Yeah, good point. I guess in essesnce, the fed is doing for JP Morgan and Bear Stearns what it would be doing for Banks and individuals under the Dodd-Frank bill, and that is backing a loan to reduce risk.
I guess they would both be 'bailouts'. The difference to me though is I easily see how allowing a purchase of Bear Stearns (vs. bankruptcy) is good for everyone by preventing further market instability, however I don't see how helping a bunch of individuals who are underwater (and in many cases the stupidest acting individuals) helps everyone. Especially when there are private charities who are already helping in this area (hope now).
I don't like the idea of bailing out firms or citizens. Unfortunately, it's probably a better option than letting a firm like Bear Stearns fail (which, conventional wisdom says, could precipitate more firms failing. I don't know enough to say one way or another, but it seems to be a common fear).

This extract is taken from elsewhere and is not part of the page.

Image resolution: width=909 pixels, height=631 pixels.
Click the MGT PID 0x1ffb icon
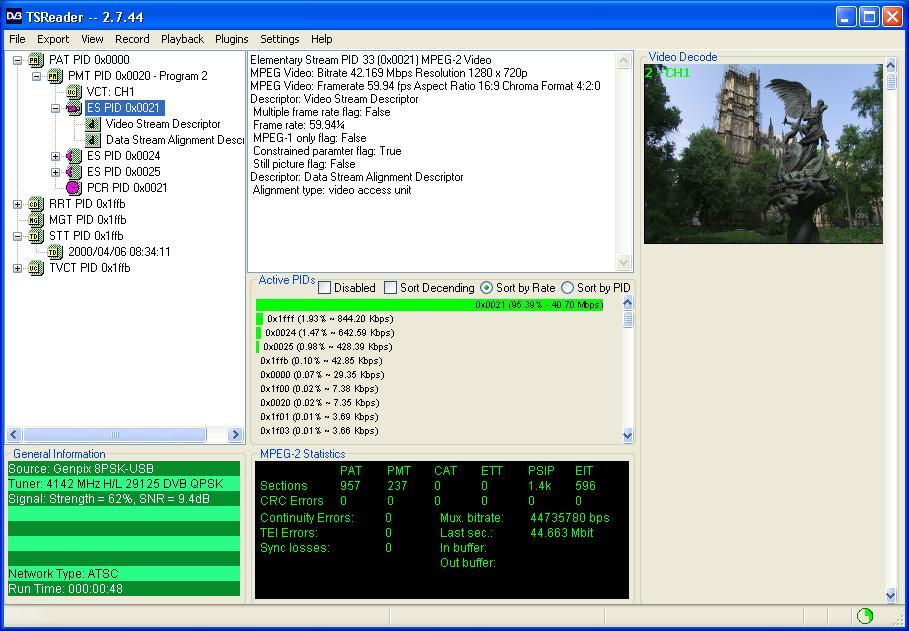(x=36, y=220)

I'd prefer that rules and regulations be put in place to guard against reaching these current conditions, but that doesn't do us a whole lot of good for the problem of the moment. In a way it's like the illegal immigration problem. Yes, we need tighter borders (and better enforcement), but that does nothing to deal with the 12-20 million illegals here now. Furthermore, we can't just deport them because so many labor-intensive industries (California agriculture) are dependent on the (plentiful) supply of low-cost labor. Yes, they're all criminals in that they're here illegally, but can we throw them all in jail or send them all home? It would likely cost us more in the long run. It's all an unfortunate situation that was reached by not dealing with the problem earlier.
Well said. I think the Bear Sterns thing on the whole was probably necessary, though I wish they would have backed less then $29 of the $30 billion.